• _TASK GOAL_
Return each entry below word for word, leaving out any image.

• _RECORDS SUPPLIED_

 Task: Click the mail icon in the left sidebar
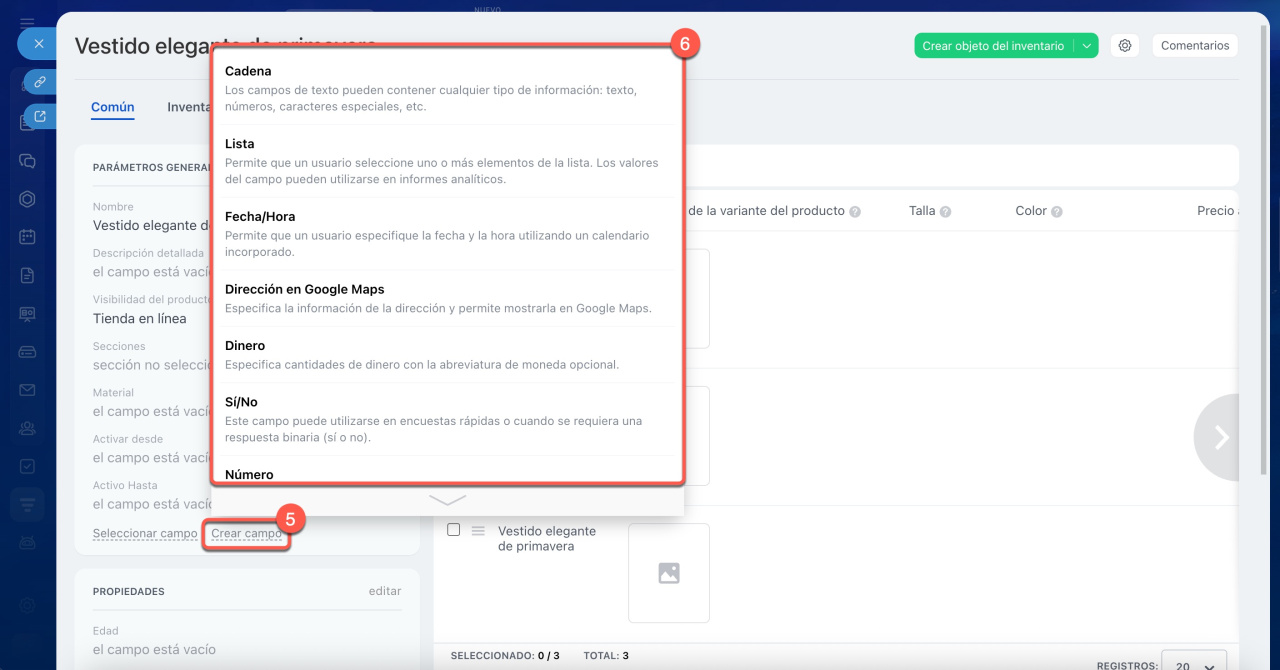coord(27,390)
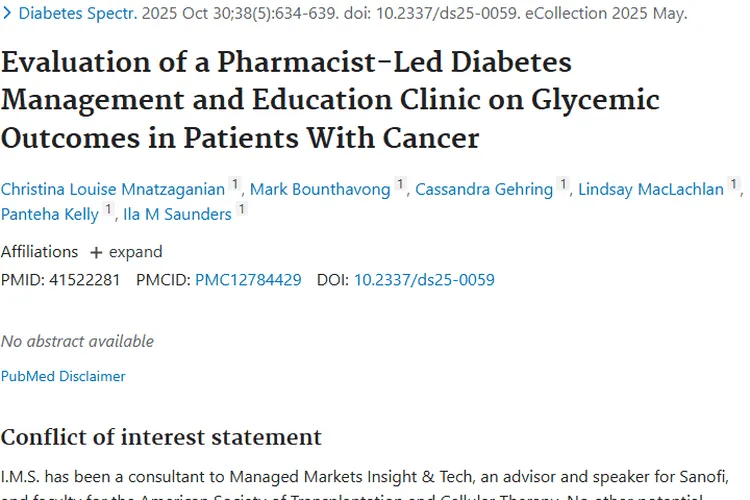Click affiliation superscript 1 after Saunders
Image resolution: width=750 pixels, height=500 pixels.
(x=241, y=209)
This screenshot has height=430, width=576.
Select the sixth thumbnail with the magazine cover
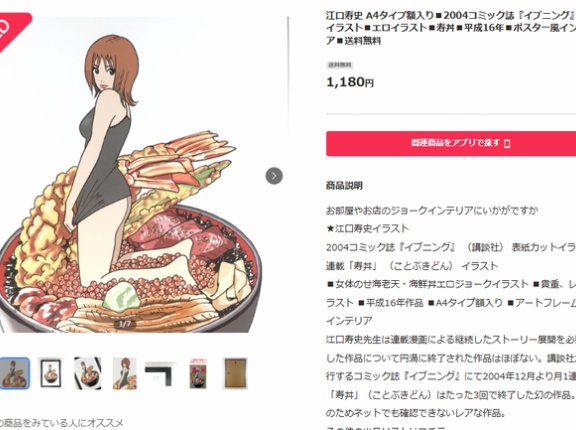point(198,373)
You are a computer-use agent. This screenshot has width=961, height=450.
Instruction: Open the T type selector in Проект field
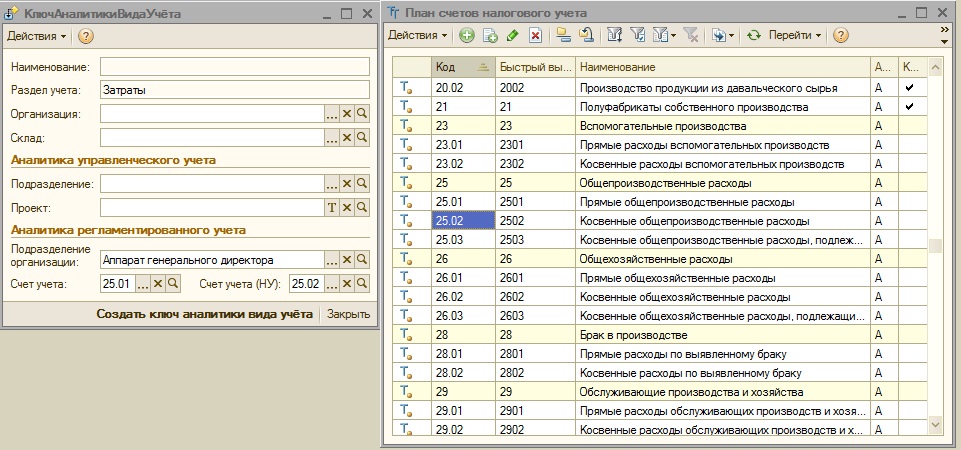coord(333,207)
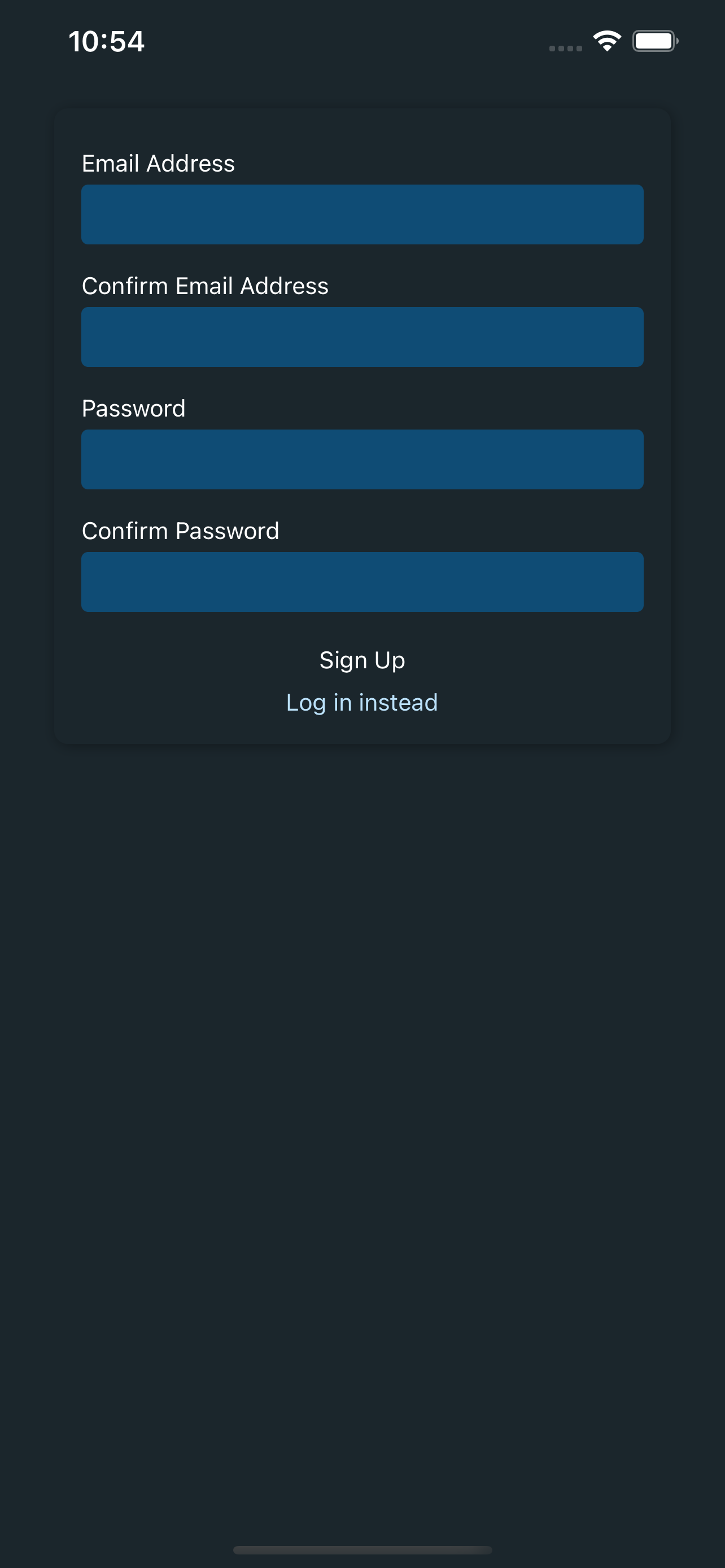Image resolution: width=725 pixels, height=1568 pixels.
Task: Tap the Wi-Fi icon in the status bar
Action: [x=606, y=40]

• _EXERCISE RESPONSE_
 Task: Click the mail icon in the left sidebar
coord(27,390)
Click affiliation superscript 1 after Saunders
Image resolution: width=750 pixels, height=500 pixels.
(x=241, y=209)
This screenshot has height=430, width=576.
Select the sixth thumbnail with the magazine cover
point(198,373)
You are a computer-use agent. This screenshot has width=961, height=450.
Instruction: Open the T type selector in Проект field
coord(333,207)
Image resolution: width=725 pixels, height=1568 pixels.
Task: Tap the Wi-Fi icon in the status bar
Action: [x=606, y=40]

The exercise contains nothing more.